GIVEN RECORDS:
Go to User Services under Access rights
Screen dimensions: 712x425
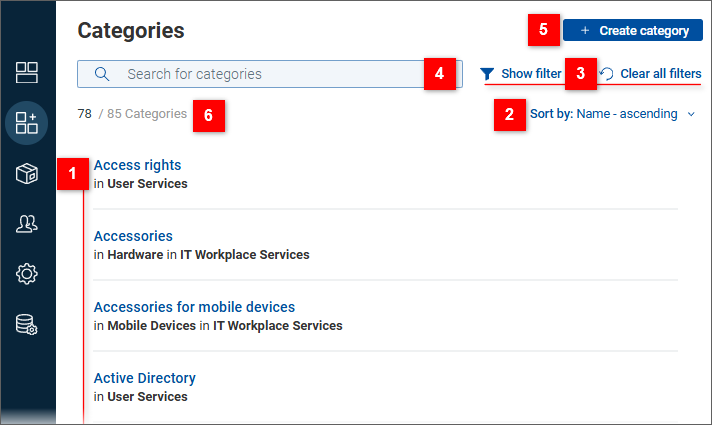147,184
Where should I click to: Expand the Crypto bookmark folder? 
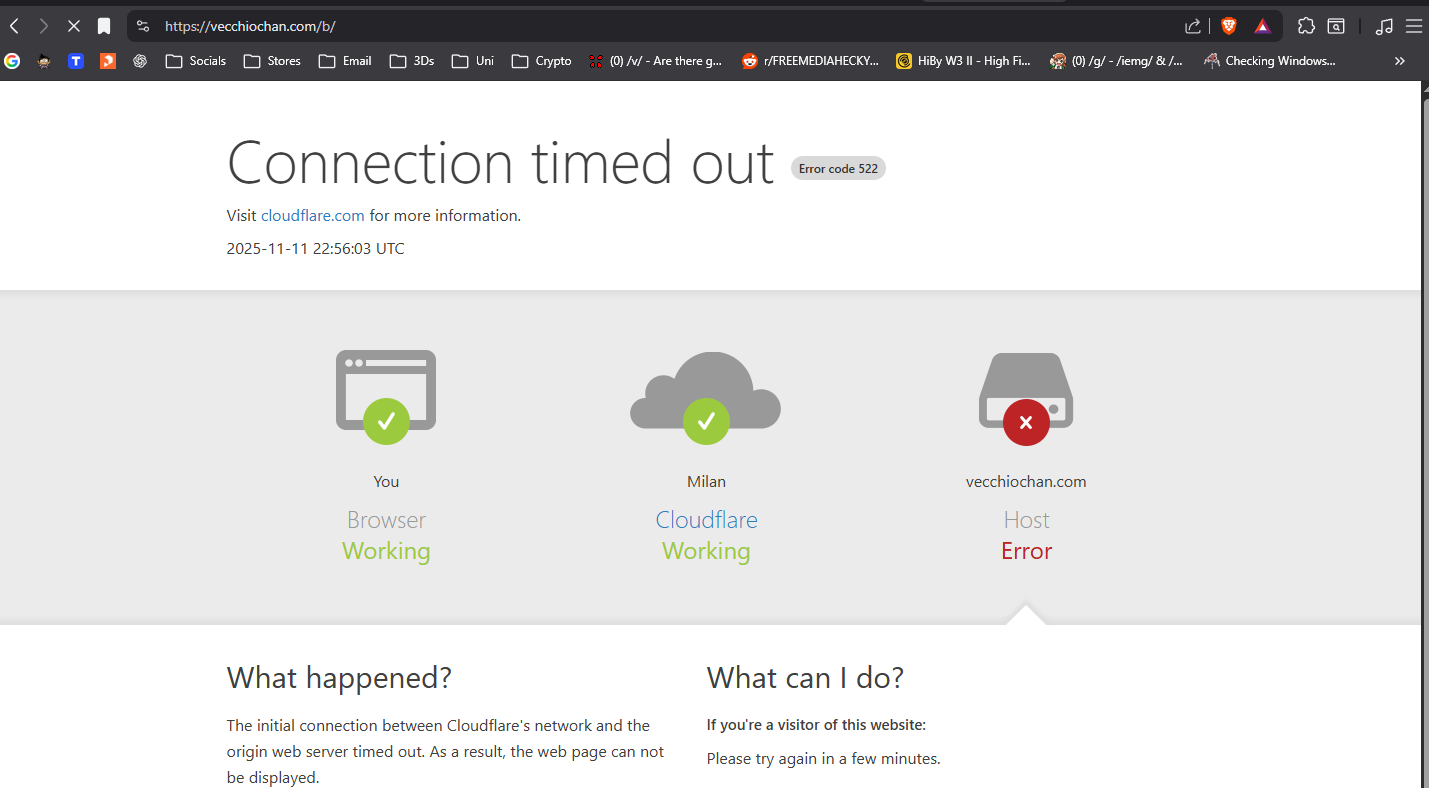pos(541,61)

ASSIGNMENT:
Transcribe the entries above verbatim, excluding any image.

RESPONSE TO THE EXERCISE:
Go to User Services under Access rights
Screen dimensions: 712x425
147,184
Where should I click to: Expand the Crypto bookmark folder? 
pos(541,61)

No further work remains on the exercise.